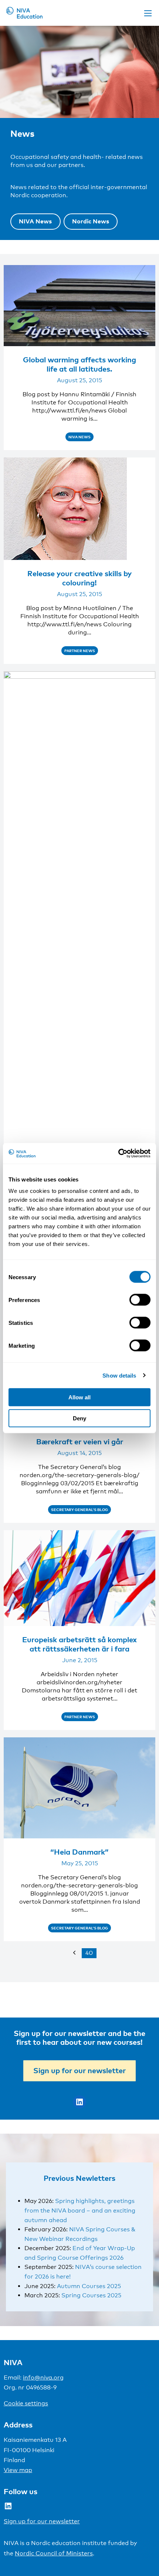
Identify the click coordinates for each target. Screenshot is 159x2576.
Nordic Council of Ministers (54, 2553)
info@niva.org (43, 2377)
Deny (79, 1418)
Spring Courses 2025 (91, 2295)
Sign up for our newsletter (79, 2070)
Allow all (79, 1397)
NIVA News (35, 221)
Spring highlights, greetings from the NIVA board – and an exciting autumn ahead (79, 2210)
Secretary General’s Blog (79, 1509)
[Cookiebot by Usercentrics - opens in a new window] (118, 1153)
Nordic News (90, 221)
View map (18, 2470)
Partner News (79, 650)
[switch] (139, 1300)
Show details (119, 1375)
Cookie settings (26, 2403)
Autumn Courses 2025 (89, 2286)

==================================================

**Requirement**
Set the data above down again exactly as given, with no pictures.

**Output below**
Identify the click coordinates for each target. Screenshot is 159x2576.
Nordic Council of Ministers (54, 2553)
info@niva.org (43, 2377)
Deny (79, 1418)
Spring Courses 2025 (91, 2295)
Sign up for our newsletter (79, 2070)
Allow all (79, 1397)
NIVA News (35, 221)
Spring highlights, greetings from the NIVA board – and an exciting autumn ahead (79, 2210)
Secretary General’s Blog (79, 1509)
[Cookiebot by Usercentrics - opens in a new window] (118, 1153)
Nordic News (90, 221)
View map (18, 2470)
Partner News (79, 650)
[switch] (139, 1300)
Show details (119, 1375)
Cookie settings (26, 2403)
Autumn Courses 2025 (89, 2286)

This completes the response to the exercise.